At the end of the Old Route 66 segment for Devil’s Elbow, 66 then went back onto I-44. Clouds had started to gather off to the west and the humidity had been so high all day that my shirt was wet from 10 a.m. on. A few showers and serious-looking clouds were bearing down on me and even on the interstate, the climbing was slowing me down. I passed by Doolittle, named for the World War ll hero Jimmy Doolittle, but didn’t even take time to wave.
By this time, the rain was coming down hard and the wind was whipping, but usually in my favor. One of the gusts blew off my Route 66 cap and blew it over the guardrail. It was raining so hard and lightning was all around, so I just kept riding. My goal earlier had been to make it at least to Rolla, named for Raleigh, N.C., believe it or not.
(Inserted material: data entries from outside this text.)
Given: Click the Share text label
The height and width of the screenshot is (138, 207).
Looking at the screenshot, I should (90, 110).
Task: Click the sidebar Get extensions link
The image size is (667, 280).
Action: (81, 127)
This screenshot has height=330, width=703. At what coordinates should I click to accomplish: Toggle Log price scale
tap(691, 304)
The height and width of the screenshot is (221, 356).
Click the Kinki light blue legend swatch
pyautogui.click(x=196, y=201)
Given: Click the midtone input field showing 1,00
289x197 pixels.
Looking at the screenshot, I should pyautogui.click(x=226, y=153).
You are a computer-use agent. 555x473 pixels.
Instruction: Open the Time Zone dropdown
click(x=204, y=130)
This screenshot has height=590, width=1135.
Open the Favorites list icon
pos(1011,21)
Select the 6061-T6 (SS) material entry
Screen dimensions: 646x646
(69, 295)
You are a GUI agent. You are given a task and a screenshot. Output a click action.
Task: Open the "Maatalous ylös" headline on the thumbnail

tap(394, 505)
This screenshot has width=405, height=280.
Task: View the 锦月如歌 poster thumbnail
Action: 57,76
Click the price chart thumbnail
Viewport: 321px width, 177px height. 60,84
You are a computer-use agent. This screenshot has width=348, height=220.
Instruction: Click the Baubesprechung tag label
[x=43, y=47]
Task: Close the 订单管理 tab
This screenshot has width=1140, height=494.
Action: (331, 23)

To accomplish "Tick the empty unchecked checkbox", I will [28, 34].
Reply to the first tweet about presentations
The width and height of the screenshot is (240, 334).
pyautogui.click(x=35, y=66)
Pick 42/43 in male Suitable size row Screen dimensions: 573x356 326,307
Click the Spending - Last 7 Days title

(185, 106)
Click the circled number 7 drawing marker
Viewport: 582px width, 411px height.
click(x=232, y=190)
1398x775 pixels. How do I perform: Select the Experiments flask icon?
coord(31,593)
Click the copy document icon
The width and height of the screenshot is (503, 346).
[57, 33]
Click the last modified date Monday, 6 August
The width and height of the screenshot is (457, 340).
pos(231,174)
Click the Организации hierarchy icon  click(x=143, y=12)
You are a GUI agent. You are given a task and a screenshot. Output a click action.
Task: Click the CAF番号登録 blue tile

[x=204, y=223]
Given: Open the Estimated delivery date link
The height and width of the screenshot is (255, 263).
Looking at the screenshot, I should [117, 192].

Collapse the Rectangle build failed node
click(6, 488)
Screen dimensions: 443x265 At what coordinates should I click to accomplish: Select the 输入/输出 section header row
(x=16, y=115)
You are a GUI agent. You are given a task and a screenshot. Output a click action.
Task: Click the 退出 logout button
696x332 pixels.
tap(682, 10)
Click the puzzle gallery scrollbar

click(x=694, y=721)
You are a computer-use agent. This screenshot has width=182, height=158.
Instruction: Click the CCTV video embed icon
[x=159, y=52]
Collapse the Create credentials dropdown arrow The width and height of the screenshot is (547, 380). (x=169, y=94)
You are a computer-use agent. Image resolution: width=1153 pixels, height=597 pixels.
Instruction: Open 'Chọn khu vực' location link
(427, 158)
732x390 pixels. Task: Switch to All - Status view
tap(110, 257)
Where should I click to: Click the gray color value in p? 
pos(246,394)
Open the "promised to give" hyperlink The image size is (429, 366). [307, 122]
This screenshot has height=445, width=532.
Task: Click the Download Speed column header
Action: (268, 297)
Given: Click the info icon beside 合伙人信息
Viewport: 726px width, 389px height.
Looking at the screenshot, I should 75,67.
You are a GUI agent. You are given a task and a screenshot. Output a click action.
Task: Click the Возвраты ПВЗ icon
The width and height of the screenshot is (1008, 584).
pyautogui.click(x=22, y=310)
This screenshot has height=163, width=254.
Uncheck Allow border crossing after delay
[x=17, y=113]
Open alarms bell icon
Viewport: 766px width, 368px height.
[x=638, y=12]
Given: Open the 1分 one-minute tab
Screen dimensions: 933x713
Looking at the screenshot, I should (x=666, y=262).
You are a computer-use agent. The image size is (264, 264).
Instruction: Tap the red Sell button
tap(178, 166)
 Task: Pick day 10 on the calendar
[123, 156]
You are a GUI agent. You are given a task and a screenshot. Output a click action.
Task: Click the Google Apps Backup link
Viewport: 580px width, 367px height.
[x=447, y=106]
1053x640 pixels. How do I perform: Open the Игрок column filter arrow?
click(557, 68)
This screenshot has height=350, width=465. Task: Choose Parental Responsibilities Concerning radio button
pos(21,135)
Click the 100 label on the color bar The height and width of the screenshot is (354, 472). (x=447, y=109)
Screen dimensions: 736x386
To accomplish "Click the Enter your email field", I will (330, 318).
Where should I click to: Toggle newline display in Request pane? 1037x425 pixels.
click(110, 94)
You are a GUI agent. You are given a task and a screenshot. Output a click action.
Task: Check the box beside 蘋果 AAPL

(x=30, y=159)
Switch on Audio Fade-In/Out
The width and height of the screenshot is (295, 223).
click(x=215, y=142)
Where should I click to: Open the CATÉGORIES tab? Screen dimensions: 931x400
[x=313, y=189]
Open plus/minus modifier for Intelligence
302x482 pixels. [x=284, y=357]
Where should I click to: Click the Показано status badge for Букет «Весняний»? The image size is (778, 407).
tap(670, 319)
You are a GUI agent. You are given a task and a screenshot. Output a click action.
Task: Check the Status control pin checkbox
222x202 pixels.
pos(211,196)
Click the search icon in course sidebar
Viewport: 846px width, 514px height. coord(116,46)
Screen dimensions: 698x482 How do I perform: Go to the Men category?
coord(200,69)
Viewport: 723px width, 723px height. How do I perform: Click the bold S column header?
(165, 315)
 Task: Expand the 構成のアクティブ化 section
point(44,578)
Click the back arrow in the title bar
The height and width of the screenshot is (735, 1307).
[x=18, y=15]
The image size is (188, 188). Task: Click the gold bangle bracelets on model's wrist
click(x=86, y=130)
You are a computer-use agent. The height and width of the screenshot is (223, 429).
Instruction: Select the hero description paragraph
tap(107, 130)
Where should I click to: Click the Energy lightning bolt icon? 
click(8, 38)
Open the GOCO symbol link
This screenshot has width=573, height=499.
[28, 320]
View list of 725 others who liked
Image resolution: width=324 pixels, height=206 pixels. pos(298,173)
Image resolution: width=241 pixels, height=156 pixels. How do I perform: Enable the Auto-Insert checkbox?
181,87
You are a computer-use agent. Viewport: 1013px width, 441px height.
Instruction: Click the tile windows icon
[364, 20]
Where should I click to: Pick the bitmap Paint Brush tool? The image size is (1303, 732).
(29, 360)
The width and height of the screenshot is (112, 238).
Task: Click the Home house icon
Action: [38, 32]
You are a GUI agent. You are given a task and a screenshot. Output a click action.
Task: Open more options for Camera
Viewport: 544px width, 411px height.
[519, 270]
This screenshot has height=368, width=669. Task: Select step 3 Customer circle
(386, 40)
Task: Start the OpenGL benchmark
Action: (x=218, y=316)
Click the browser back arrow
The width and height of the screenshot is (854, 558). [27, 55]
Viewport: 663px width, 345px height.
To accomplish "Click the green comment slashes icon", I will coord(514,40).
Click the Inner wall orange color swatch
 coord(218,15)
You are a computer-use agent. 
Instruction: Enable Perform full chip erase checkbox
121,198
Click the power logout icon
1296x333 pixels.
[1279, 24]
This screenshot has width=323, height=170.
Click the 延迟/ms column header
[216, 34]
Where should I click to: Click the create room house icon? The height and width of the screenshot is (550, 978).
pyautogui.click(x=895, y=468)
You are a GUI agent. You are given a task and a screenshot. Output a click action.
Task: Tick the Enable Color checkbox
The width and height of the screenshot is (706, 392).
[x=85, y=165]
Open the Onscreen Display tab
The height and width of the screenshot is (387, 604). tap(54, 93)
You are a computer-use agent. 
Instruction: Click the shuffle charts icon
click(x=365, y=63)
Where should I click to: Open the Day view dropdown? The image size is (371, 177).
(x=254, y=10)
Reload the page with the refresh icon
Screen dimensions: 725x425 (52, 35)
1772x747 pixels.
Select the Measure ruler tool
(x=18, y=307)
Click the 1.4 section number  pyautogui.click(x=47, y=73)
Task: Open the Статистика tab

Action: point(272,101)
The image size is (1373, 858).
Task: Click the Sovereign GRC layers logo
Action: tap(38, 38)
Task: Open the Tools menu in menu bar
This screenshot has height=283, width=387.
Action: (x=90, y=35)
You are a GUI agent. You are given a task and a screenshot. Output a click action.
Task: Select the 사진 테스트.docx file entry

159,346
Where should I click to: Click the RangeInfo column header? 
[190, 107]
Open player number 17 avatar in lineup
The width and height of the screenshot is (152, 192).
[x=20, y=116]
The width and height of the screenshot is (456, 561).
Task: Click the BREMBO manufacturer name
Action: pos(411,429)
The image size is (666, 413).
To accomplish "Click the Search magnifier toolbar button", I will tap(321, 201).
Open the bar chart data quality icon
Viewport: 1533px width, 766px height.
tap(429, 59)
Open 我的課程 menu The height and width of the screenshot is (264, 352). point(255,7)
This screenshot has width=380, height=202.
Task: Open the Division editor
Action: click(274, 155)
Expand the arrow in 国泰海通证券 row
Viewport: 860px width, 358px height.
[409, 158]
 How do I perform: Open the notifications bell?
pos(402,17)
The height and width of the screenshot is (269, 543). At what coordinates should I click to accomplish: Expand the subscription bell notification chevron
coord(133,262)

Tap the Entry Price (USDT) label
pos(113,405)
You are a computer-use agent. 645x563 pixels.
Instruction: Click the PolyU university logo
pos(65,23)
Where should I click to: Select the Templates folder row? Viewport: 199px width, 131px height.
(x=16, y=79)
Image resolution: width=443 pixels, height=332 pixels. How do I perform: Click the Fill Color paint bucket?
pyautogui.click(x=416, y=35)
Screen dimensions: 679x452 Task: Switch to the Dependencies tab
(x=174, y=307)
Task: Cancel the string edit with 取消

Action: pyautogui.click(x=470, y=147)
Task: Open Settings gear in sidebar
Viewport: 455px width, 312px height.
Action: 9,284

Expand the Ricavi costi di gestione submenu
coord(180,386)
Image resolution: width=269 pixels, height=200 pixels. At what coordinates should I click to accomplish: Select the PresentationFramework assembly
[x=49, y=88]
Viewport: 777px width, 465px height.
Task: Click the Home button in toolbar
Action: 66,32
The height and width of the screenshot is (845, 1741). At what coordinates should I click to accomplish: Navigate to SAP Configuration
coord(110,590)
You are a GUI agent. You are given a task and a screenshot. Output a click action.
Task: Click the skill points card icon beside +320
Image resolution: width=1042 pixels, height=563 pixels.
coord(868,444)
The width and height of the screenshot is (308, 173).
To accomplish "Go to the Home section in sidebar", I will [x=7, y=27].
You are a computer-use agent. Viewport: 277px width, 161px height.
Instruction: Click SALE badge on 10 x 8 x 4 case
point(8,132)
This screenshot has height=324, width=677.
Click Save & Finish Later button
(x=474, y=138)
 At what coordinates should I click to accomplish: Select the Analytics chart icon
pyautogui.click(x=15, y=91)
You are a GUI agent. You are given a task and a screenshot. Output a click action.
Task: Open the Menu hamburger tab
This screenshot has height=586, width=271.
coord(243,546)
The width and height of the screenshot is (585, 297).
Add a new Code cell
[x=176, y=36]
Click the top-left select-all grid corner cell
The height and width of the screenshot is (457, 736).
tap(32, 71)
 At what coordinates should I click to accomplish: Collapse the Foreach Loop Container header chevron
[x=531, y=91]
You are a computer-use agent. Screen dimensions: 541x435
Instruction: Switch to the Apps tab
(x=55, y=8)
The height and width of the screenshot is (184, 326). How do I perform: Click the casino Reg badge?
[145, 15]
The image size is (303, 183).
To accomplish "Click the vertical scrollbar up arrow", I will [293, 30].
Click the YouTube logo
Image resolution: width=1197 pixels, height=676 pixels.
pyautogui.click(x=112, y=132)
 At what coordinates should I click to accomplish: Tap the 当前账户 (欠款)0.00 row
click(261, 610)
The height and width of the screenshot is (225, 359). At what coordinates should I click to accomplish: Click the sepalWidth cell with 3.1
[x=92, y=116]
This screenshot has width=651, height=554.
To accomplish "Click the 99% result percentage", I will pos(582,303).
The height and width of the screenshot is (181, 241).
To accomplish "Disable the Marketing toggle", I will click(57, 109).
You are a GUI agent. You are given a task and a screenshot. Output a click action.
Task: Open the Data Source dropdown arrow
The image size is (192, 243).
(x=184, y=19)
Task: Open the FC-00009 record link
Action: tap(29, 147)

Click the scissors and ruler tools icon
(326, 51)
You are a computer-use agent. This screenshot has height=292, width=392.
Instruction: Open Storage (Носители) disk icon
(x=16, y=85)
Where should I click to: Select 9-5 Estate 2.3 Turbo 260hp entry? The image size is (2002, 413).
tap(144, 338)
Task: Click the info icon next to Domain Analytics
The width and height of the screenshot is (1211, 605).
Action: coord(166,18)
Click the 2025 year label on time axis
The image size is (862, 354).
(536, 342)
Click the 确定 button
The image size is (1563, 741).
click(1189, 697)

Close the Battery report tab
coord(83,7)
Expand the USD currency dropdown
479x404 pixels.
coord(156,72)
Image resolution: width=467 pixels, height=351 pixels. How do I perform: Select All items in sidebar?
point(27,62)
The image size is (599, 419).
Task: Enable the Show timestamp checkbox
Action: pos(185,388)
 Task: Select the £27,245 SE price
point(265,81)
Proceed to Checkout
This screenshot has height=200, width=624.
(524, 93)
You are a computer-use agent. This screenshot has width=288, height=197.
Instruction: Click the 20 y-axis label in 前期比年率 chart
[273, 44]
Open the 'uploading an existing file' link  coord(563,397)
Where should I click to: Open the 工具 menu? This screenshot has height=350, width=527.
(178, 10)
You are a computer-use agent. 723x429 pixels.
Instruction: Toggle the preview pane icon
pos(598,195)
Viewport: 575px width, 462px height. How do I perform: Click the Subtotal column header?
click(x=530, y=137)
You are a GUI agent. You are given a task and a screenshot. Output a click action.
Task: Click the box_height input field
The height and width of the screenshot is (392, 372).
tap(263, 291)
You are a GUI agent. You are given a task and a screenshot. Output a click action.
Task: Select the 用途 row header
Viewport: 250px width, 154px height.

To make matters worse, my back bike tire was slowly going flat. I prayed that it would hold enough air to get me to shelter.
After counting down the miles, I walked across the ditch to go to an Econo Lodge where I got a good rate and an extra towel and headed for the room and dry clothes. I am here now with the bike tire just about flat. I will change the tube next and hopefully have it ready for tomorrow’s ride. St. Louis is about 120 miles away, or about two days’ ride.
Remember Tim and Linda Hoffner at Father and Son’s Produce as sponsors for my Route 66 adventure. Since I mentioned Fort Leonard Wood, the real Leonard Wood lives in Salisbury and is also a sponsor. Thanks to all of the sponsors for making this trip happen.
Now the rain has subsided, but more is forecast for tonight. I will get some food, maybe a little ice cream and change that tire. It is always better to fix a tire in the motel room. I think this is my third one like this. Those prayers for it to hold up for the last 5 miles worked. I had 62 miles for the day.
Back at it tomorrow, maybe headed for Sullivan, Stanton or St. Clair. St. Louis is getting closer. I will see you again from there!